*Instrucciones*.
1. Indica si cada afirmación concuerda con el reportaje sobre el Acuerdo de Barbados, respondiendo sí o no y citando textualmente las palabras que lo deciden: (a) el entendimiento de Barbados se firmó el 17 de octubre de 2023; (b) el acuerdo disponía que las inhabilitaciones políticas se levantarían automáticamente; (c) el TSJ ratificó una inhabilitación de Machado por 10 años.
2. Transcribe sin cambios el fragmento del reportaje sobre el Acuerdo de Barbados que comienza con "Qué decía Barbados" y continúa hasta "al régimen venezolano.".

*Extracto de página*.
******
Barbados roto: así sacaron a María Corina de la boleta

En Venezuela, la palabra “acuerdo” dejó de significar garantía y empezó a significar apuesta. El 17 de octubre de 2023, el gobierno de Nicolás Maduro y la Plataforma Unitaria opositora firmaron en Barbados un entendimiento que fue presentado al país —y al mundo— como una puerta de salida: elecciones presidenciales en 2024 con observación internacional, un cronograma claro, actualización del registro electoral, y la promesa de condiciones mínimas para la competencia política. Ese documento dio pie a gestos inmediatos de la comunidad internacional, como alivios parciales de sanciones energéticas por parte de Estados Unidos, bajo la lógica de la doctrina social cristiana de la subsidiariedad y el bien común: ceder presión económica a cambio de abrir oportunidades democráticas para un pueblo exhausto.

Pero había una trampa. El acuerdo hablaba de mecanismos para revisar inhabilitaciones políticas, no de levantarlas automáticamente. Y el chavismo mantuvo esa rendija exactamente del tamaño que le convenía.

El 27 de enero de 2024, apenas tres meses después de Barbados y tres meses después de que María Corina Machado (MCM) arrasara en la primaria opositora con alrededor de 93% de los votos y más de 2.4 millones de participantes —un mandato político inédito en la era Maduro, según la cobertura de agencias internacionales como AP—, el Tribunal Supremo de Justicia (TSJ) ratificó que Machado estaba inhabilitada por 15 años para ocupar cargos públicos. Esa decisión, denunciada como arbitraria por la oposición y como incompatible con el espíritu de Barbados por gobiernos extranjeros, marcó una ruptura crítica: la candidatura más popular de la oposición quedaba jurídicamente eliminada.

Este reportaje reconstruye ese quiebre: qué prometía Barbados (y qué no prometía), cómo el TSJ blindó la inhabilitación de Machado, qué respuesta vino desde la calle y desde afuera, por qué la oposición apostó —aun así— a competir con Edmundo González Urrutia en 2024, y cuáles fueron los costos morales, políticos y humanos de “jugar” una elección en un tablero considerado amañado.

Qué decía Barbados (y qué no)

El Acuerdo de Barbados fue presentado como un entendimiento político con verificación internacional. En términos prácticos, incluía cinco ejes que la oposición consideraba vitales para una elección creíble en 2024: calendario electoral, observación internacional con participación de actores como la Unión Europea y la ONU, garantías mínimas de libertad de campaña, actualización del padrón de votantes (incluyendo a migrantes) y una vía para revisar las inhabilitaciones administrativas que impedían competir a los líderes opositores con más arrastre. Estos puntos fueron parte de lo que Washington y Bruselas exigían como condición para aliviar sanciones petroleras y financieras impuestas al régimen venezolano.
******
*Datos proporcionados*.
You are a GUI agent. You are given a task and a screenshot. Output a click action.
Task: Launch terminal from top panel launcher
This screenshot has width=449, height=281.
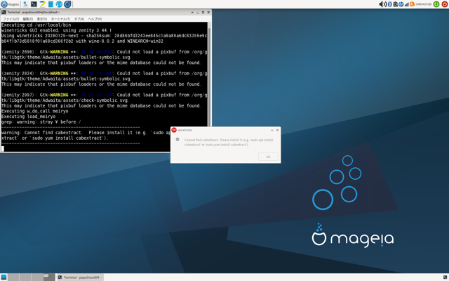(34, 4)
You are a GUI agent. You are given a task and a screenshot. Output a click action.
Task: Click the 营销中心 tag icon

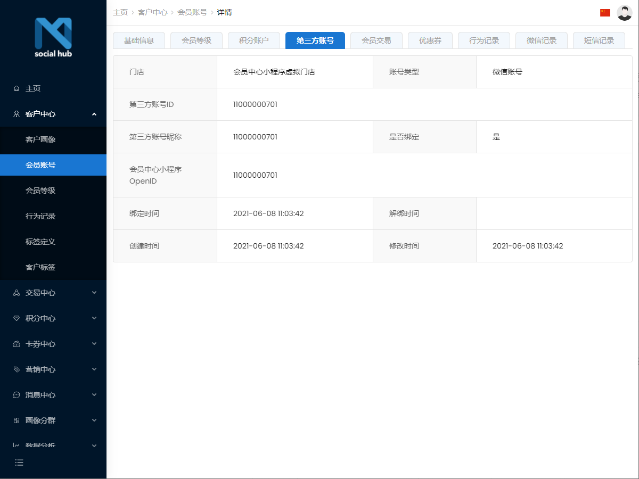pyautogui.click(x=17, y=369)
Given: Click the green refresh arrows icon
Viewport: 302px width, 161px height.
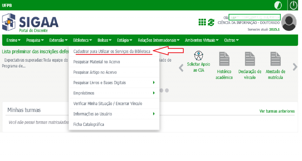Looking at the screenshot, I should tap(211, 22).
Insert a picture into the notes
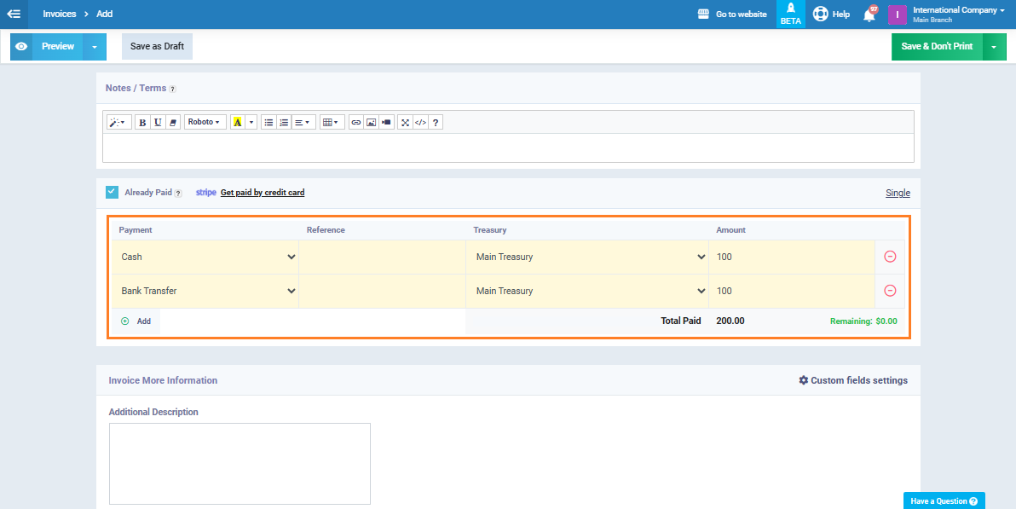Screen dimensions: 1016x509 tap(371, 123)
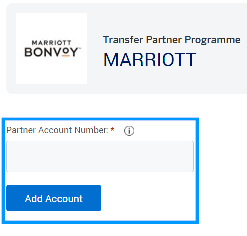Viewport: 247px width, 236px height.
Task: Click the orange-underlined O in the Bonvoy logo
Action: (x=66, y=52)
******
*Respuestas*.
1.
(a) Sí: «El 17 de octubre de 2023, el gobierno de Nicolás Maduro y la Plataforma Unitaria opositora firmaron en Barbados un entendimiento»
(b) No: «El acuerdo hablaba de mecanismos para revisar inhabilitaciones políticas, no de levantarlas automáticamente.»
(c) No: «el Tribunal Supremo de Justicia (TSJ) ratificó que Machado estaba inhabilitada por 15 años para ocupar cargos públicos»

2.
Qué decía Barbados (y qué no)

El Acuerdo de Barbados fue presentado como un entendimiento político con verificación internacional. En términos prácticos, incluía cinco ejes que la oposición consideraba vitales para una elección creíble en 2024: calendario electoral, observación internacional con participación de actores como la Unión Europea y la ONU, garantías mínimas de libertad de campaña, actualización del padrón de votantes (incluyendo a migrantes) y una vía para revisar las inhabilitaciones administrativas que impedían competir a los líderes opositores con más arrastre. Estos puntos fueron parte de lo que Washington y Bruselas exigían como condición para aliviar sanciones petroleras y financieras impuestas al régimen venezolano.